▶ _Task requirements_
1. List every geographic place named in the article on the Mercedes eActros LongHaul.
2. In the article on the Mercedes eActros LongHaul, transcribe word for word the part that opens with the words containing "Mercedes eActros LongHaul" and closes with "for the vehicles.".

▶ _Passage for review_
....

Mercedes eActros LongHaul Plans to Go the Distance

Photo credit: Daimler Truck Global Communications
Photo credit: Daimler Truck Global Communications
  • Mercedes-Benz eActros LongHaul debuts at IAA Transportation, offering approximately 500 km (310 miles) of range courtesy of three battery packs.

  • The model will join the truck maker's lineup of shorter-range eActros trucks, in production since 2021, aimed at daily delivery routes.

  • The truck uses batteries with lithium-iron phosphate cell technology (LFP), with the automaker estimating a 1.2-million km, or 750,000-mile, lifespan for the vehicles.

Mercedes-Benz took the wraps off the eActros LongHaul at the IAA Transportation in Hannover, Germany, revealing a long-distance truck with a range of around 310 miles. This version of the eActros will be the first in Mercedes' lineup aimed at regional cargo delivery, as other versions of the eActros have been aimed at daily routes, and which are already in production. The eActros' LongHaul is expected to change expectations of electric trucks in Europe, while delivering the truck maker's first credible long distance hauler.


The eActros LongHaul, as has been hinted in months leading up to its debut, features three modular battery packs offering a total of over 600 kWh, powering two electric motors generating 400 kW (536 hp), while also being capable of a peak output of 600 kW (804 hp).

....

▶ _Supplied information_
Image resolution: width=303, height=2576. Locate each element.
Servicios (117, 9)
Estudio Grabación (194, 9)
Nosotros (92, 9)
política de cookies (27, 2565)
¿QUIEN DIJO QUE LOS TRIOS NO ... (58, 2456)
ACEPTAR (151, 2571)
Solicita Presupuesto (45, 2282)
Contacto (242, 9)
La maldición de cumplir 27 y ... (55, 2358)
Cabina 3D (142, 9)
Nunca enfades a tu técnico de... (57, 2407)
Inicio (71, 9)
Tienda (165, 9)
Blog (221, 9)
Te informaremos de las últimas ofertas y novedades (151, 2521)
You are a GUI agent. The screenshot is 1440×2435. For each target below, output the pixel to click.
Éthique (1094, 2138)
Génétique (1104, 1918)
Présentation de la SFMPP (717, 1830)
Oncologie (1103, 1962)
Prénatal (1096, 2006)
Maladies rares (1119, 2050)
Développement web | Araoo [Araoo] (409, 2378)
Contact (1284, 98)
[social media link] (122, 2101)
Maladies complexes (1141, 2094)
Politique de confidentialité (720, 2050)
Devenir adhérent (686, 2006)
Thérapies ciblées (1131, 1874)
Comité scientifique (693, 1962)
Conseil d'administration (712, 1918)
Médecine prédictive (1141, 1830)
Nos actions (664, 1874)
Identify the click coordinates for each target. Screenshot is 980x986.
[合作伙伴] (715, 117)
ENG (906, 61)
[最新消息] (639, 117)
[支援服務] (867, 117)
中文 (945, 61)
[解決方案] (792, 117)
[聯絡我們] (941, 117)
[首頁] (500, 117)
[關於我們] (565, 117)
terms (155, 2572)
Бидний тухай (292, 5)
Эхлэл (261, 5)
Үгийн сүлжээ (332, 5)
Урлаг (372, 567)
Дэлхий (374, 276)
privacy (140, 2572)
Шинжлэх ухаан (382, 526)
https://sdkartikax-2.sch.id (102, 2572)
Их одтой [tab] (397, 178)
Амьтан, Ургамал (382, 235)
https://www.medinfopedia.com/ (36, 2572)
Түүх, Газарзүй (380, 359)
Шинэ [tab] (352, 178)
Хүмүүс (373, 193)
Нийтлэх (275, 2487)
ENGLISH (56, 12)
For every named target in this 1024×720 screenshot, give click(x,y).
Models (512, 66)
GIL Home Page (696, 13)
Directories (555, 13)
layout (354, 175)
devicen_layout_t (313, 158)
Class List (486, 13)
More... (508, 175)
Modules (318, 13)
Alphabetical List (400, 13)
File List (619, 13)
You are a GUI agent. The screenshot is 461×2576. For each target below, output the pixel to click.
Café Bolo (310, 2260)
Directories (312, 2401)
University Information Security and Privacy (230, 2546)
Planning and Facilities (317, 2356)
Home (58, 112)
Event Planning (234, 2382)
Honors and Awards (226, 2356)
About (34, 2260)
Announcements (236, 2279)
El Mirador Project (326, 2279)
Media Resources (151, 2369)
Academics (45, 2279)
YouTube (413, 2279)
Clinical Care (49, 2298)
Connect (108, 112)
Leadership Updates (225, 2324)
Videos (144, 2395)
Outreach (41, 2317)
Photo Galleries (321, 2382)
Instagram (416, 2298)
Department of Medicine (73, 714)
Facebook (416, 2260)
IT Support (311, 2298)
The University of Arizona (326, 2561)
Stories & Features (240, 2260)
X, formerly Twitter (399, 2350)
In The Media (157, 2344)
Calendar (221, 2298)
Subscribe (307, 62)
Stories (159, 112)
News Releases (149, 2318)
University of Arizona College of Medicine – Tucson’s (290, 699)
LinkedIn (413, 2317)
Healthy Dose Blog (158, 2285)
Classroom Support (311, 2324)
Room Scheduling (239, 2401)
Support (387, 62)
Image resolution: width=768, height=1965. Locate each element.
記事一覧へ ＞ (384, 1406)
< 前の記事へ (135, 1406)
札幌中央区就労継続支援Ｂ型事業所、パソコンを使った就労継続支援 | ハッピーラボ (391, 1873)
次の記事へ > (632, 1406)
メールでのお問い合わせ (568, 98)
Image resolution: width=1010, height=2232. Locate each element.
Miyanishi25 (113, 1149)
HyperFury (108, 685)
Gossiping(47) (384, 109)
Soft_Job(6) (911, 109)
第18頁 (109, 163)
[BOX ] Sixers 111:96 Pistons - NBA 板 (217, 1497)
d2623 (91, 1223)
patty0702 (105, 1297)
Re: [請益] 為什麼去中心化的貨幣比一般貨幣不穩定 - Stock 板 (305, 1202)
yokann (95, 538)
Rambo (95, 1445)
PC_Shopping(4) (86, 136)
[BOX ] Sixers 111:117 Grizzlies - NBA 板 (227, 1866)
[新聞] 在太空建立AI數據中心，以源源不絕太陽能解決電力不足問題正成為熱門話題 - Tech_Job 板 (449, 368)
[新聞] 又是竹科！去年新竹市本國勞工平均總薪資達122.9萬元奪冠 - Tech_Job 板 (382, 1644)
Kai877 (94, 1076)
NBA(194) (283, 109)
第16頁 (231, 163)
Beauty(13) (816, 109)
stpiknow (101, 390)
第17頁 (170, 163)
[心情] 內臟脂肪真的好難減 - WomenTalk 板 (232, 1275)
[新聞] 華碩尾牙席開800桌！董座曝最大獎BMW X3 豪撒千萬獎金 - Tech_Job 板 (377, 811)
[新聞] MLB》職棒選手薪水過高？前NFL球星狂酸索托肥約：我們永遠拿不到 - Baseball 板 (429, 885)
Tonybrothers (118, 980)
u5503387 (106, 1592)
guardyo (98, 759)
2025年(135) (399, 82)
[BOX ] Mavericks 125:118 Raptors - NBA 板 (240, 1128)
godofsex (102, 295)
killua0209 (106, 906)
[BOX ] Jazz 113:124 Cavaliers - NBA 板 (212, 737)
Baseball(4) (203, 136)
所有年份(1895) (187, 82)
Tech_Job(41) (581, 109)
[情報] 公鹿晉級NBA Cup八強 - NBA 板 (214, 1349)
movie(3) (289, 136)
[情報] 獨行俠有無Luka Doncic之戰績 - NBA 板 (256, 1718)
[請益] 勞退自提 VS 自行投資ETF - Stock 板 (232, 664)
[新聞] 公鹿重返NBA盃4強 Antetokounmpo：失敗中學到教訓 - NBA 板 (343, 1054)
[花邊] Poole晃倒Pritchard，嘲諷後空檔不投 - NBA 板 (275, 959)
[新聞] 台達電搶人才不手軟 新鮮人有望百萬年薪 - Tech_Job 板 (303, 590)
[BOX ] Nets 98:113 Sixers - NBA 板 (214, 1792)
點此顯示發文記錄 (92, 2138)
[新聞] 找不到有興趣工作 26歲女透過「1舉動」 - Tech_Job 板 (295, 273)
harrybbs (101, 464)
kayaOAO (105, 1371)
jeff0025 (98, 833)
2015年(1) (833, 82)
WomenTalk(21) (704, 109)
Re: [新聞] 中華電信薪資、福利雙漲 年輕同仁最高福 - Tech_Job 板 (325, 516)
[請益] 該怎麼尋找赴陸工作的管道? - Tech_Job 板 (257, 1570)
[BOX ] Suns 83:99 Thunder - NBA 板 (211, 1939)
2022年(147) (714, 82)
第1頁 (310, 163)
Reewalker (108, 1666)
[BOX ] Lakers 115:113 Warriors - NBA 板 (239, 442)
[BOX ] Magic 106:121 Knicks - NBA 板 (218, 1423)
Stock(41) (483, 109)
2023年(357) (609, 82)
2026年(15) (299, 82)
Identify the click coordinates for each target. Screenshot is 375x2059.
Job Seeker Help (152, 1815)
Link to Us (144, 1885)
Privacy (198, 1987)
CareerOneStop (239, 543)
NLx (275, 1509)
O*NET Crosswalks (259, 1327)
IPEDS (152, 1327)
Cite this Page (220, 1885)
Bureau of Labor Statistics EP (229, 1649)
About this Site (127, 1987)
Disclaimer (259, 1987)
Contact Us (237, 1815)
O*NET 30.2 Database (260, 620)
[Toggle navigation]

....

▶ _Results for the exercise_
1. Hannover, Germany, Europe

2.
Mercedes eActros LongHaul Plans to Go the Distance

Photo credit: Daimler Truck Global Communications
Photo credit: Daimler Truck Global Communications
  • Mercedes-Benz eActros LongHaul debuts at IAA Transportation, offering approximately 500 km (310 miles) of range courtesy of three battery packs.

  • The model will join the truck maker's lineup of shorter-range eActros trucks, in production since 2021, aimed at daily delivery routes.

  • The truck uses batteries with lithium-iron phosphate cell technology (LFP), with the automaker estimating a 1.2-million km, or 750,000-mile, lifespan for the vehicles.